TISSUE-SPECIFIC PROMOTERS REGULATE AROMATASE CYTOCHROME-P450 GENE-EXPRESSION IN HUMAN OVARY AND FETAL TISSUES

The formation of estrogens from C19 steroids is catalyzed by a specific form of cytochrome P450, aromatase cytochrome P450 (P450AROM; the product of the CYP19 gene). Previous studies have demonstrated that aromatase activity in human adipose and ovarian granulosa cells is subject to complex multifactorial regulation and that changes in activity are correlated with changes in the levels of mRNA encoding P450AROM. We have previously isolated the human CYP19 gene.
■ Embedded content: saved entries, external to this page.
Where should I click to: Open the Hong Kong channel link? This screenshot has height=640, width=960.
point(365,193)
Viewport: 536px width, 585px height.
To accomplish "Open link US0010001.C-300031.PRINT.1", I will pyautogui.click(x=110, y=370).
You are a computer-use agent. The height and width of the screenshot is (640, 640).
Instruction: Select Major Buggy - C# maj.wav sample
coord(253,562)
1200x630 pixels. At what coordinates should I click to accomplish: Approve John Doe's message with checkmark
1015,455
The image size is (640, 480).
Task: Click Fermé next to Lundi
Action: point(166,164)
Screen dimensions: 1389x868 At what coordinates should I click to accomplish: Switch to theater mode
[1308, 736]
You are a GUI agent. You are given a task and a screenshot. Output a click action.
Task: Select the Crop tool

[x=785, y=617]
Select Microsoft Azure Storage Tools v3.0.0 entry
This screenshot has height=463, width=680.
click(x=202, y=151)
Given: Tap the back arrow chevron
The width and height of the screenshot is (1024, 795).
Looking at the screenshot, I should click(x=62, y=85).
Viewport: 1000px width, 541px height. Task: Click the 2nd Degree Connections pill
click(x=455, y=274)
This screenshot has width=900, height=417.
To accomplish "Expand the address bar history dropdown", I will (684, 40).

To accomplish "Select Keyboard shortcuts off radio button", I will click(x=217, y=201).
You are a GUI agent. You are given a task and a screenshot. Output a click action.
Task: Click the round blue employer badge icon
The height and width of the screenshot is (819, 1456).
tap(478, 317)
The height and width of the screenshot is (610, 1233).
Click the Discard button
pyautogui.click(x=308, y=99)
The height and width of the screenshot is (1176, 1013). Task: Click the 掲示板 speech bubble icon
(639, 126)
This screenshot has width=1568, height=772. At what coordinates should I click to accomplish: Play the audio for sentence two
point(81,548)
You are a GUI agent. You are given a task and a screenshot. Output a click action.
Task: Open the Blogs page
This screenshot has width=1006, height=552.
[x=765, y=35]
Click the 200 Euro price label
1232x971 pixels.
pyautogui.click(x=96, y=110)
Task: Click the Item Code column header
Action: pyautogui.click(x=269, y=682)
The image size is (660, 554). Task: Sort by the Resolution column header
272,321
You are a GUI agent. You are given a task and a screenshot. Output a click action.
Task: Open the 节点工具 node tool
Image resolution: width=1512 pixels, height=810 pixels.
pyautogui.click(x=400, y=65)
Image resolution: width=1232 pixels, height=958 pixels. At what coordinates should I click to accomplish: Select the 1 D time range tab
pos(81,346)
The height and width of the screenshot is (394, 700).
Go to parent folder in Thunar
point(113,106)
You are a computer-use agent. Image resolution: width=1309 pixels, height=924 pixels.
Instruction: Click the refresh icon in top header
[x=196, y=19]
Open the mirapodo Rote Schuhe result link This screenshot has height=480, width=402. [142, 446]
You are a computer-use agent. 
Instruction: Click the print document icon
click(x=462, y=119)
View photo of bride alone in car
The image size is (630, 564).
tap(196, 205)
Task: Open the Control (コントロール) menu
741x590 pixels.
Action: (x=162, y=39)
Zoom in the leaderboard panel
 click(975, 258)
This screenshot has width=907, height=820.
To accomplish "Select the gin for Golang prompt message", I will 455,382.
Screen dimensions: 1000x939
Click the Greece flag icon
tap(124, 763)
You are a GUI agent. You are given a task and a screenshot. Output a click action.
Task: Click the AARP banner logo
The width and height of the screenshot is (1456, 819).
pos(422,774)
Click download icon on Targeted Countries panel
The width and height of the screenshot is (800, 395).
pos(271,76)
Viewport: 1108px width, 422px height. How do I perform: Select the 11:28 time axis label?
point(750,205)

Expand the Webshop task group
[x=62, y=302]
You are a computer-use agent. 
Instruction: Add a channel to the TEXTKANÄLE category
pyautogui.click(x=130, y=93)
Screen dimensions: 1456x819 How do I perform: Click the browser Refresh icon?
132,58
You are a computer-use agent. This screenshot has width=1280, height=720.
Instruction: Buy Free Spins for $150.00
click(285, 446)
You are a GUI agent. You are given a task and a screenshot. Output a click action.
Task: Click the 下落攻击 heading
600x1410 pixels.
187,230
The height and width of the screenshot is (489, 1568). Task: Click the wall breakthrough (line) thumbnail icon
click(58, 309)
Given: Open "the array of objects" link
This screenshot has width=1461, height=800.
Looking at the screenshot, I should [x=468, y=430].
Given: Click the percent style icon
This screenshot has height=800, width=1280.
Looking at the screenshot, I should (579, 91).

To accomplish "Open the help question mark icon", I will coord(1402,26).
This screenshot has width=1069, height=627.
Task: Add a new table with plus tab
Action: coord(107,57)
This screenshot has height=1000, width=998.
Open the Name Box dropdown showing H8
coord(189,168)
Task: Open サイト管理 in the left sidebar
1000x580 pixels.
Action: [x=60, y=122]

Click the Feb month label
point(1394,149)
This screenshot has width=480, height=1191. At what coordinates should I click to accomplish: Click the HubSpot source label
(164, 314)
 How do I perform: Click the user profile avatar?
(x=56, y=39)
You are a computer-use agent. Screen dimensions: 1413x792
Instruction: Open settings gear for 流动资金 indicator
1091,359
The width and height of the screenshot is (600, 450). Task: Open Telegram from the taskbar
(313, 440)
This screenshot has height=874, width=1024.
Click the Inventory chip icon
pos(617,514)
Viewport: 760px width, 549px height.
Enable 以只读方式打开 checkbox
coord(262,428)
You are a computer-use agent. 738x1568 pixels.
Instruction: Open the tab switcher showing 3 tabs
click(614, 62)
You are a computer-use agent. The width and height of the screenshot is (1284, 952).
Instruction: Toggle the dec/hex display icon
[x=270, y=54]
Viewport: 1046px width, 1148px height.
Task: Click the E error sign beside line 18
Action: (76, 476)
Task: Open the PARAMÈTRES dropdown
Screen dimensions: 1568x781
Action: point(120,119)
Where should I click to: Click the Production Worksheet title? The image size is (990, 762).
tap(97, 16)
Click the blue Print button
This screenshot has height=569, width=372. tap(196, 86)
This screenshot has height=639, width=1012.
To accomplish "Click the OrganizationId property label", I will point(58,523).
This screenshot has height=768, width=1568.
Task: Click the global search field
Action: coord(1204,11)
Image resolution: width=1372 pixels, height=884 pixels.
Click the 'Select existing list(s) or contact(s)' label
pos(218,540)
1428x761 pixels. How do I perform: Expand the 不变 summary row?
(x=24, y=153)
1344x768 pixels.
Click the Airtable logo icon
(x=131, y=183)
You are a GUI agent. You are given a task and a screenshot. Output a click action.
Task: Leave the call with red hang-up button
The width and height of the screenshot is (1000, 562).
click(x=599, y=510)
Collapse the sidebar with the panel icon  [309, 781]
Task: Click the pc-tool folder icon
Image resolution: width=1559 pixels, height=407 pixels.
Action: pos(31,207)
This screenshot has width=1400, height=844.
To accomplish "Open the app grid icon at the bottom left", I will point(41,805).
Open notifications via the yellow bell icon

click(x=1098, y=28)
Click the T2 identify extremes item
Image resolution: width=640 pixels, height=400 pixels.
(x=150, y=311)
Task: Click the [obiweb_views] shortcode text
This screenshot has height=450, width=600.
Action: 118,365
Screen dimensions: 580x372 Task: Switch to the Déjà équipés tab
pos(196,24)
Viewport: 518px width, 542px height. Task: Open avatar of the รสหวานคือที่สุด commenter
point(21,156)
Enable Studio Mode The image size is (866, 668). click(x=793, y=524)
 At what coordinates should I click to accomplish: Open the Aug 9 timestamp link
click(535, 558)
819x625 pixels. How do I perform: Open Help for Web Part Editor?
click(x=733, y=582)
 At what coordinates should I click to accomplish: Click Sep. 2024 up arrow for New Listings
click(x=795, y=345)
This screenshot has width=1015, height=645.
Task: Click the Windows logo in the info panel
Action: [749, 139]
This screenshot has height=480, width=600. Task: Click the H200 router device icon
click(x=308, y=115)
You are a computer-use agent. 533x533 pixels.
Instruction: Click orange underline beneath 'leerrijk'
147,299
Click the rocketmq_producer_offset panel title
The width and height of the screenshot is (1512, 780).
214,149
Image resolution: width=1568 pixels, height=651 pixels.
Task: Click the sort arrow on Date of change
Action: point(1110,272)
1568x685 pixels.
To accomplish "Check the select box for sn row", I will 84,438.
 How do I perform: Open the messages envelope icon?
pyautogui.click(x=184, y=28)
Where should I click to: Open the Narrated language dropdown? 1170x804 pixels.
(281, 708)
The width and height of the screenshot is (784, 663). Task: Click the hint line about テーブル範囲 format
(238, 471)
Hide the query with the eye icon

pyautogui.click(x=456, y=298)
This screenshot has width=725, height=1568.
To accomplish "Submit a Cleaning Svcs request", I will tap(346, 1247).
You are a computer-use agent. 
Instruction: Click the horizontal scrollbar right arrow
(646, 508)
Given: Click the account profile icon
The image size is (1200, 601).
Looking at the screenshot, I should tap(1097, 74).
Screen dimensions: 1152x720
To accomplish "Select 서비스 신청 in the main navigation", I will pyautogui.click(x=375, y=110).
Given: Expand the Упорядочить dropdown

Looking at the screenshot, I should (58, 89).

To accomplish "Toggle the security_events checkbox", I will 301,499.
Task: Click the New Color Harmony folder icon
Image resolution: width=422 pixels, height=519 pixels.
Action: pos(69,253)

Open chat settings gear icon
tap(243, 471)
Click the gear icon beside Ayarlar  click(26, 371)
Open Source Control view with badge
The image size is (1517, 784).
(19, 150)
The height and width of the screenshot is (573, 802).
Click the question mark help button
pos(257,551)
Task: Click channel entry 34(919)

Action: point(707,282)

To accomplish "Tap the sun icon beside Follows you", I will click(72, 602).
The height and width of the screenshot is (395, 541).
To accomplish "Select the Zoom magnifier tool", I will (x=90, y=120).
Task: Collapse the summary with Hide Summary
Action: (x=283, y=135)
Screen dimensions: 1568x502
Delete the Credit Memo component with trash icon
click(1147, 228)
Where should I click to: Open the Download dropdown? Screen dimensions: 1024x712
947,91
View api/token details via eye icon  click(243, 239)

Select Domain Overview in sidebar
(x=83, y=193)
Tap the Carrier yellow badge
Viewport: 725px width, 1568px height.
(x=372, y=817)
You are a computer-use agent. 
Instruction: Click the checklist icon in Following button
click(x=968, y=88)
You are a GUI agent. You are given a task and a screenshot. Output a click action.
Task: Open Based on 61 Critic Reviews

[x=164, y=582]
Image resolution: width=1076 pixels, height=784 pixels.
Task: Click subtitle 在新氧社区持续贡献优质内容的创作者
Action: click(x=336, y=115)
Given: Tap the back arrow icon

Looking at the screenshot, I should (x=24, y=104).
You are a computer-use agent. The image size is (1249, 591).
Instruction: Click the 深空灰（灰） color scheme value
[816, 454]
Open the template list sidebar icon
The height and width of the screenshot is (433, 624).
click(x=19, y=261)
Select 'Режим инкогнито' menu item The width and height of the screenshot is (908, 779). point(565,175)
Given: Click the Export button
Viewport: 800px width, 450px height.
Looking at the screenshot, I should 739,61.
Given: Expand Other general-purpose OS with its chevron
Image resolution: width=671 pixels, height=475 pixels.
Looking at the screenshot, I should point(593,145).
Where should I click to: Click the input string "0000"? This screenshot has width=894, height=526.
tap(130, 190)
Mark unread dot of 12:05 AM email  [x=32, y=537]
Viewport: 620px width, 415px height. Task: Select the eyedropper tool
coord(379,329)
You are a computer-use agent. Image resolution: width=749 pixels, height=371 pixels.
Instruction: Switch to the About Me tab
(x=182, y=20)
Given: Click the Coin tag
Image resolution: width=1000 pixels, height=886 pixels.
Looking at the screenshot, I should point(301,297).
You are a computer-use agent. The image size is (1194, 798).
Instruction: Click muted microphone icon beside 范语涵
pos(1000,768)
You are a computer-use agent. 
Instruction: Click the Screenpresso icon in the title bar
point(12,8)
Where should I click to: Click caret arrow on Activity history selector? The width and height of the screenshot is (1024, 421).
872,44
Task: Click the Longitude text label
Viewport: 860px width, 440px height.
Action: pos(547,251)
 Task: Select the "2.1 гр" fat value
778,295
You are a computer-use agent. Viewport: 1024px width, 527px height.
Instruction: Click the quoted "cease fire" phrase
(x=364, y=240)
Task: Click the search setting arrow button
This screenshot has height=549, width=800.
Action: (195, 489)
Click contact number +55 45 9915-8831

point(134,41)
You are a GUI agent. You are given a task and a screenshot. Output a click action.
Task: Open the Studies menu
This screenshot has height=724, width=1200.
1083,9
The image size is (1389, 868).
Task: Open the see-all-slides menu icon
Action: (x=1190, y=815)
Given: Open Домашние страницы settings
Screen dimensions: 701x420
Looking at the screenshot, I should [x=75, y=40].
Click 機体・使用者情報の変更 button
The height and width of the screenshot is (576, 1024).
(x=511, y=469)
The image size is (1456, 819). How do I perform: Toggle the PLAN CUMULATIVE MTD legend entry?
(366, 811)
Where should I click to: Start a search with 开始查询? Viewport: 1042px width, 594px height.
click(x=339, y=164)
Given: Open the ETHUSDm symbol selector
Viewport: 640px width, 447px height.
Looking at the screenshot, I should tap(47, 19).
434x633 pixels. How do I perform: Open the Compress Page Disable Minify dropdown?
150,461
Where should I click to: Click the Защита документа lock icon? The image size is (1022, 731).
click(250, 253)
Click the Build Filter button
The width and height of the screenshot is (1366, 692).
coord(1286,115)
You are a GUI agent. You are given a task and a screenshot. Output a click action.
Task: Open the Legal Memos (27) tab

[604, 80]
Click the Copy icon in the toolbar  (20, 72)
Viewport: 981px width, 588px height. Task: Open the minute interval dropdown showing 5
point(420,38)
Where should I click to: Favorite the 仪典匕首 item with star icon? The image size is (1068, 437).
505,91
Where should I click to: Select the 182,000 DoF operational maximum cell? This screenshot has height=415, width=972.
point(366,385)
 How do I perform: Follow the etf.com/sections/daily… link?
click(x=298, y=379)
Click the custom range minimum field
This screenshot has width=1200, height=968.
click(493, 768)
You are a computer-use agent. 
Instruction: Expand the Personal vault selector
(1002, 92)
Two unique untranslated first exons (exons I.1 and I.2) have been identified in mRNA specific for P450AROM in human placenta. Although the proportion of transcripts encoding exon I.2 is very small genomic clones encoding the sequences of both exons I.1 and I.2 have recently been isolated. The corpus luteum of human ovary differs in that promoters I.1 and I.2 are completely inactive. Sequence analysis of the DNA immediately 5' of exon II (which contains the start site of translation) demonstrates the presence of a TATAA sequence beginning 149 basepairs 5' of the ATG initiation codon identified in placental exon II. Using a combination of primer extension and S1 nuclease protection analysis, it appears that the initiation site of ovarian P450AROM transcripts aligns 26 basepairs down-stream of the sequence TATAA. It appears, therefore, that the expression of P450AROM-specific mRNA in corpus luteum is regulated by an additional promoter (promoter II), which is located just 5' of exon II. Consistent with these observations, Northern analysis of poly(A)+ RNA isolated from placenta and corpus luteum demonstrates that the major promoter of placental P450AROM is promoter I.1, while the major promoter in the corpus luteum is promoter II. Analysis of the tissue-specific utilization of these promoters was accomplished by means of the polymerase chain reaction to amplify specific 5'-termini from mRNA templates. In addition to placenta, JEG-3 cells, hydatid moles, and fetal liver appear to use promoter I.1 and, to a limited extent, promoter I.2. These results suggest that the tissue-specific regulation of the human P450AROM gene is in part the consequence of the utilization of tissue-specific promoters.